What to produce ▸ Please output, unchanged, the lines of the listing below from the one containing "Given: Enable the Milky Way checkbox" through the one containing "pyautogui.click(x=42, y=42)", both included.

Input rows ▸
[START]
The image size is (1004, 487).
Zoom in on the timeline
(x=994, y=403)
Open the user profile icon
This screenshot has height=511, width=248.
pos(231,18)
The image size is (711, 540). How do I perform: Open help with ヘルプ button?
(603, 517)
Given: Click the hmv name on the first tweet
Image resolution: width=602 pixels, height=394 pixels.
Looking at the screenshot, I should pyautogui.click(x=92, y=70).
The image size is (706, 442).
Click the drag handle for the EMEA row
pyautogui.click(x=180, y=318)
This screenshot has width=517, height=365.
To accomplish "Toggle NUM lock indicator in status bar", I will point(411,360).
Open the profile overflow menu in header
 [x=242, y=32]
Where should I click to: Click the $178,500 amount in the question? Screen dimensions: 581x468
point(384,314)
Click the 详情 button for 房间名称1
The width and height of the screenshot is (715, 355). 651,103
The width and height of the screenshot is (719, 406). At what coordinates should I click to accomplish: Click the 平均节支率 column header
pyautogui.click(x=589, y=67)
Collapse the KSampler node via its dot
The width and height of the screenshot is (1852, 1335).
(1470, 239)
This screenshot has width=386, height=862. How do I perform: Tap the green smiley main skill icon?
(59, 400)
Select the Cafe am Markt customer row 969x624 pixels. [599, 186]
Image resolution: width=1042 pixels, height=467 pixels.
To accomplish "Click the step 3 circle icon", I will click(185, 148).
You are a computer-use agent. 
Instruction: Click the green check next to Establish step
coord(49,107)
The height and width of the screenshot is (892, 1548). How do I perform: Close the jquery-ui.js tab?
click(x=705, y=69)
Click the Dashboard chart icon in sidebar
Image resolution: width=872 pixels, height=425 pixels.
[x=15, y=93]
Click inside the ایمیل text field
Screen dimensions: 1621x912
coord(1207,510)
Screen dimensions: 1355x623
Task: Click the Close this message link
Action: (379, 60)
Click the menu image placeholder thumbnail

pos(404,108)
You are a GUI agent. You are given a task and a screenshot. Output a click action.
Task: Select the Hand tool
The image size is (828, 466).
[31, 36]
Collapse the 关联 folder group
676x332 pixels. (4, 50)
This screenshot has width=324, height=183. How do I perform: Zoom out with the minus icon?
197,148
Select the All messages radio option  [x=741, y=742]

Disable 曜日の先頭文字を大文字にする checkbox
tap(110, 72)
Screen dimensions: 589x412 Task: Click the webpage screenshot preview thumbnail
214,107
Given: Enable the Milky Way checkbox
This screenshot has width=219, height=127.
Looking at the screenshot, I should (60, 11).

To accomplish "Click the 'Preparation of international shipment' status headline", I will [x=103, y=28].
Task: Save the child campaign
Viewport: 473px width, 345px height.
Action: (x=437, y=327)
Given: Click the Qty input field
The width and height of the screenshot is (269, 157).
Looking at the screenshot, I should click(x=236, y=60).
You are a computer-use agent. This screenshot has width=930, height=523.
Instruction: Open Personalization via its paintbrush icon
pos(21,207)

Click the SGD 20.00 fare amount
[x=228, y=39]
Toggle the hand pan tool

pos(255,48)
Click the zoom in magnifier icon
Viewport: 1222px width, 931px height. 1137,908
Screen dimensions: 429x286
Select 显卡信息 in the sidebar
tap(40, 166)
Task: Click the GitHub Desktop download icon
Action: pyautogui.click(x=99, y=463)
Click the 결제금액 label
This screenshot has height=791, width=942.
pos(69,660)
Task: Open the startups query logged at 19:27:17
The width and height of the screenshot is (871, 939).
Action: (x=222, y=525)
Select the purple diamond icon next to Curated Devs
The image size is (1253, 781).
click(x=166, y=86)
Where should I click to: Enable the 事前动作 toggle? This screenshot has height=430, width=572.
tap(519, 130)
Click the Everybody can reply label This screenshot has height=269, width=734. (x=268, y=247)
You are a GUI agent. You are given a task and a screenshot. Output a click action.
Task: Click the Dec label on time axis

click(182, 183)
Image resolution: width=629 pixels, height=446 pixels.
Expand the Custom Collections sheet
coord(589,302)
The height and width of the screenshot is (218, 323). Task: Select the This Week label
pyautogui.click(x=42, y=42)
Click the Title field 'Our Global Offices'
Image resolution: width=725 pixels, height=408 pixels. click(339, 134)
[END]
Final result ▸
Given: Enable the Milky Way checkbox
This screenshot has width=219, height=127.
Looking at the screenshot, I should (60, 11).

To accomplish "Click the 'Preparation of international shipment' status headline", I will [x=103, y=28].
Task: Save the child campaign
Viewport: 473px width, 345px height.
Action: (x=437, y=327)
Given: Click the Qty input field
The width and height of the screenshot is (269, 157).
Looking at the screenshot, I should click(x=236, y=60).
You are a computer-use agent. This screenshot has width=930, height=523.
Instruction: Open Personalization via its paintbrush icon
pos(21,207)

Click the SGD 20.00 fare amount
[x=228, y=39]
Toggle the hand pan tool

pos(255,48)
Click the zoom in magnifier icon
Viewport: 1222px width, 931px height. 1137,908
Screen dimensions: 429x286
Select 显卡信息 in the sidebar
tap(40, 166)
Task: Click the GitHub Desktop download icon
Action: pyautogui.click(x=99, y=463)
Click the 결제금액 label
This screenshot has height=791, width=942.
pos(69,660)
Task: Open the startups query logged at 19:27:17
The width and height of the screenshot is (871, 939).
Action: (x=222, y=525)
Select the purple diamond icon next to Curated Devs
The image size is (1253, 781).
click(x=166, y=86)
Where should I click to: Enable the 事前动作 toggle? This screenshot has height=430, width=572.
tap(519, 130)
Click the Everybody can reply label This screenshot has height=269, width=734. (x=268, y=247)
You are a GUI agent. You are given a task and a screenshot. Output a click action.
Task: Click the Dec label on time axis

click(182, 183)
Image resolution: width=629 pixels, height=446 pixels.
Expand the Custom Collections sheet
coord(589,302)
The height and width of the screenshot is (218, 323). Task: Select the This Week label
pyautogui.click(x=42, y=42)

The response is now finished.